Slime moulds differ from ants in that they do not possess a brain or neurons to solve problems, but both are complex systems that share fundamental collective properties. By challenging the slime mould with the same maze provided to the ants, I showed that specific networking led to differing feedback strengths within each system, and performance differences (Reid & Beekman 2013, J Exp Biol). I discovered that slime moulds possess a spatial memory, encoded into the environment by a trail of slime. I showed that this memory system acts both as an aid to navigation in complex environments (Reid et al. 2012, PNAS) and as a patch-marking cue for slime moulds of the same or different species (Reid et al. 2013, Behav Ecol). This suite of studies has advanced the fields of bio-inspired computing, by augmenting the established problem-solving algorithms based on ant colonies and slime moulds with additional parameters that will enhance their effective use in human systems.

Slime mould solving the U-shaped trap navigation problem. To reach a well of attractive glucose, the cell muct navigate out of the U-shaped, plastic trap. It does this by laying a trail of slime to ‘remember’ where it has been:

With it’s memory disabled (by covering the substrate in slime trails), the cell loses it’s ability to navigate out of the trap effectively:

So how do slime mould’s make decisions with a brain? Using the Two-Armed Bandit problem (a common test for decision-making in brained animals), we showed that Physarum has some pretty impressive decision-making skills, reliably choosing the better of two options by direct comparison of their traits (rather than simply exceeding a quality threshold). Physarum could also discriminate between two options that closely rank in quality, and used not only the frequency at which rewards were encountered, but also the sum of the individual qualities of each of the rewards when choosing its option.

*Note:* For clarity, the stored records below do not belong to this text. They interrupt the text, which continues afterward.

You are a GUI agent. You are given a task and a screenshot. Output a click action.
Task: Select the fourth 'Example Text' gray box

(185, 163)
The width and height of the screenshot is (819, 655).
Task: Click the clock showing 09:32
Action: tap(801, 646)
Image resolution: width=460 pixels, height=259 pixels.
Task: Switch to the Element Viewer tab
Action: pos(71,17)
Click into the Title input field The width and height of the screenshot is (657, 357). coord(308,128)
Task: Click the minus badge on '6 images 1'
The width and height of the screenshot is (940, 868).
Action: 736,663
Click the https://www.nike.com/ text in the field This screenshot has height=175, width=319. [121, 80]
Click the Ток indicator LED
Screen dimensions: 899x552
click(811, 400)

Physarum choosing the better of two environments (the left arm has slightly more food).



Evidence of impact

Considering my career is early-stage, my research contribution is substantial. My research has featured in both scientific media (Nature News, Nature Research Highlights, National Geographic, BBC Nature, Scientific American, ScienceNews, Journal of Experimental Biology Research Highlights), and popular media (ABCNEWS 24, Catalyst, Scope, COSMOS, Sydney Morning Herald, ABC Radio). Two of my papers (Reid et al. 2011, J Exp Biol; 2013 Behav Ecol) have been rated ‘Must Read’ by the Faculty of 1000. I am a Review Editorial Board Member for the journal ‘Frontiers in Behavioral and Evolutionary Ecology’, which is one of the leading journals in my discipline. The high standing of my research among my peers is evidenced by my >25 presentations (14 invited) at conferences, workshops and labs in Australia, Sweden, Japan, USA, Germany and the UK. Most of my presentations have taken place at leading conferences which form the main meetings for their fields, such as the International Society for Behavioural Ecology Conferences, the International Ethological Conferences, the International Union for the Study of Social Insects Congresses and the annual conferences of the Animal Behavior Society (USA).

My previous work as a biochemist for Johnson and Johnson Research in the private sector yielded an internationally recognised patent on which I am a named inventor. My contribution to the patent ‘Molecular Switches and Methods for their Use‘ consisted of a revolutionary new design for a molecular full adder – essentially a DNA-based computer.